[Start of Attachment]

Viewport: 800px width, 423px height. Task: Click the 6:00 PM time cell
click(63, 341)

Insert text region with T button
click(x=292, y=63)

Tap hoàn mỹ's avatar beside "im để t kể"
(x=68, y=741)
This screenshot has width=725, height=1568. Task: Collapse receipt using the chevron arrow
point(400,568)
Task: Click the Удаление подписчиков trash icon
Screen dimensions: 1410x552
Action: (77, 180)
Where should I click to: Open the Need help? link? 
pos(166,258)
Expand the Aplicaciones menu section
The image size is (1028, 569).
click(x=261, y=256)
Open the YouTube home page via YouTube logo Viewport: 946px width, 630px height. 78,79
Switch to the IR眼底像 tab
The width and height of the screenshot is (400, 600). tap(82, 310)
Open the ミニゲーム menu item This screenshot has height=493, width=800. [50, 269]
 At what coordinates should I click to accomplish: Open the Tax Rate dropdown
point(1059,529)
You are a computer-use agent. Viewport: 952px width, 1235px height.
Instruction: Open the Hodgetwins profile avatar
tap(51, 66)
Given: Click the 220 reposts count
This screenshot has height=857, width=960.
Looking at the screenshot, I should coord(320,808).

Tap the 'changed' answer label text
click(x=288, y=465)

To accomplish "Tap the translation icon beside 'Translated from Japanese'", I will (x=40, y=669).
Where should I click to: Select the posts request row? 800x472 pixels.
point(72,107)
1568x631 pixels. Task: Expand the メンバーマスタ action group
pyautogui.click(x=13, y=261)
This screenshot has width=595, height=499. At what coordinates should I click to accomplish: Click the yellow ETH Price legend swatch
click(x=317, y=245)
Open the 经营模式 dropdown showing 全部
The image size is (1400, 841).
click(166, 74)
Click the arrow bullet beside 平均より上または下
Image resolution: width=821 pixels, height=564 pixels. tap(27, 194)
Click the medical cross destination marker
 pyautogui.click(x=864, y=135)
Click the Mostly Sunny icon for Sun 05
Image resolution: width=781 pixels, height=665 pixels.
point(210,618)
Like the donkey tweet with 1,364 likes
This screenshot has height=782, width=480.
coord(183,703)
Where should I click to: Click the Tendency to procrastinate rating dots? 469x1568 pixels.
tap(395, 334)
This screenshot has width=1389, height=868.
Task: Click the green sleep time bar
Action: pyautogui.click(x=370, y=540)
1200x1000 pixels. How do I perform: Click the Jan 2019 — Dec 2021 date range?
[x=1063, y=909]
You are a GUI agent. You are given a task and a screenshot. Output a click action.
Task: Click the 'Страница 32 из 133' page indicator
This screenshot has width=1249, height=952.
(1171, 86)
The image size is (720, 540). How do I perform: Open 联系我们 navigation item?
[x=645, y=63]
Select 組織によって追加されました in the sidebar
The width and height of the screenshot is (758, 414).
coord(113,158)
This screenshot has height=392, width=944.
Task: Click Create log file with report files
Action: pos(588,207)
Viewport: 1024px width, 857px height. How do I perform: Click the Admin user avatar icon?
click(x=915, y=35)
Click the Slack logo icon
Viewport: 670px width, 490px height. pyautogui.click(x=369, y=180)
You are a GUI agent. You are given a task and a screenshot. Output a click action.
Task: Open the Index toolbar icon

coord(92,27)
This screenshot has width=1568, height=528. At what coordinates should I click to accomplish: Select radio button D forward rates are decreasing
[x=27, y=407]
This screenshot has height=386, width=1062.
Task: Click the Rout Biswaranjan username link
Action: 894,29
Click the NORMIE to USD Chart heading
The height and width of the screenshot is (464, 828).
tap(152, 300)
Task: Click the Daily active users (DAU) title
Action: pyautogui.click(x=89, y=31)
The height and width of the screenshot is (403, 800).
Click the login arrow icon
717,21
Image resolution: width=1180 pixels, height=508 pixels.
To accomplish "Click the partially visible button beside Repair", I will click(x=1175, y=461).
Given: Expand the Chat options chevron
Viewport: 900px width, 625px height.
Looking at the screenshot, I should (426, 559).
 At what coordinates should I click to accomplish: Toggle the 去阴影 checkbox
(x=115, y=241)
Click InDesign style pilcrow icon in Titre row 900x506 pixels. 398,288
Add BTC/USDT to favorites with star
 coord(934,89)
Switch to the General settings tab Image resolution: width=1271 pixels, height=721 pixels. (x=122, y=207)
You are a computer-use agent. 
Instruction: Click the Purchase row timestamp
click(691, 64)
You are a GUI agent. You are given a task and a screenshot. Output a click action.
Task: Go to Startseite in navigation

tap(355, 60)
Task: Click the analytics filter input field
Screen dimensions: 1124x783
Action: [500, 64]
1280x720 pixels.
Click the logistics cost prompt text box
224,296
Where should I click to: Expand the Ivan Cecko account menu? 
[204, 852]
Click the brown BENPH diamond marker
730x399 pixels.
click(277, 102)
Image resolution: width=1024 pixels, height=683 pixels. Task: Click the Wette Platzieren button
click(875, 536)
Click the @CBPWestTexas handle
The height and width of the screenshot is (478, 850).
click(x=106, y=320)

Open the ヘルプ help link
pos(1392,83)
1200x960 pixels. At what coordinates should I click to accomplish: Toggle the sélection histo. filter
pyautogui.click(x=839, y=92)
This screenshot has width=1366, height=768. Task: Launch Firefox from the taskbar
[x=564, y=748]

[End of Attachment]

- [EXERCISE DETAILS] Please print the records above exactly from their first line. End with the line containing "You are a computer-use agent. Viewport: 952px", and include it.

- [EXPECTED ANSWER]
Viewport: 800px width, 423px height. Task: Click the 6:00 PM time cell
click(63, 341)

Insert text region with T button
click(x=292, y=63)

Tap hoàn mỹ's avatar beside "im để t kể"
(x=68, y=741)
This screenshot has width=725, height=1568. Task: Collapse receipt using the chevron arrow
point(400,568)
Task: Click the Удаление подписчиков trash icon
Screen dimensions: 1410x552
Action: (77, 180)
Where should I click to: Open the Need help? link? 
pos(166,258)
Expand the Aplicaciones menu section
The image size is (1028, 569).
click(x=261, y=256)
Open the YouTube home page via YouTube logo Viewport: 946px width, 630px height. 78,79
Switch to the IR眼底像 tab
The width and height of the screenshot is (400, 600). tap(82, 310)
Open the ミニゲーム menu item This screenshot has height=493, width=800. [50, 269]
 At what coordinates should I click to accomplish: Open the Tax Rate dropdown
point(1059,529)
You are a computer-use agent. Viewport: 952px width, 1235px height.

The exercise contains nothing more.